begin PASSAGE SHOWN

Jazz and Mike's unbreakable bond

Michael Sykes and Jazz. Photo: Tracy Hardy. SCROLL DOWN FOR VIDEO.

They eyeballed each other from 10 paces. They sensed a connection but were unsure. After all it's been five years; a whole five years. 'She's eyeing him differently,” says one observer.

Then Jazz takes a few tentative steps towards Michael Sykes. Everyone's watching, everyone's anxious and hoping. 'Yeah, that's her,” says Michael.

Then Jazz breaks into a trot and launches at Michael. Her front paws connect at the chest, she's at full, adoring stretch and licking him to a sheen.

These were the emotion-charged scenes at the Te Puke dog pound where Rotorua builder and pig hunter Michael is reunited with his 'beautiful Jazz” – a yellow kelpie/greyhound cross – after five long years.

'Amazing eh bro? I can't get over it.”

Michael's rubbing Jazz's ears and slapping her rump. Jazz is snuffling, fussing and licking anything within tongue range. Five years man and dog have been separated. Five long years.

end PASSAGE SHOWN

▶ WHAT THIS TASK INVOLVES: In the dog reunion article, what breed is Jazz?

begin SOURCE EXCERPT

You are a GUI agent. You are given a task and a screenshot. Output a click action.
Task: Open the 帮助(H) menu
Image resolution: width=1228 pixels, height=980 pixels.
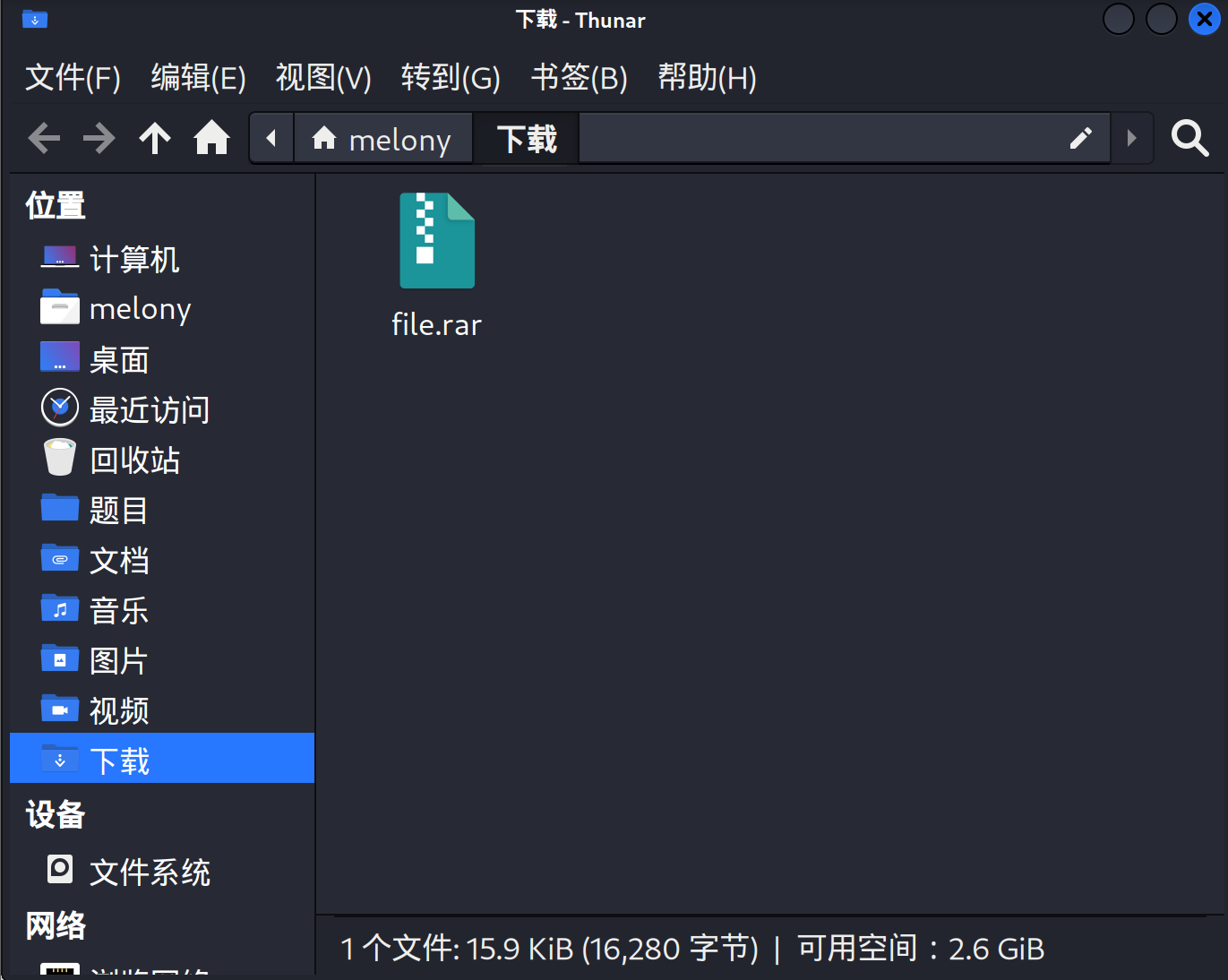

end SOURCE EXCERPT

▶ OUTPUT FOR THIS EXERCISE: Jazz is a yellow kelpie/greyhound cross.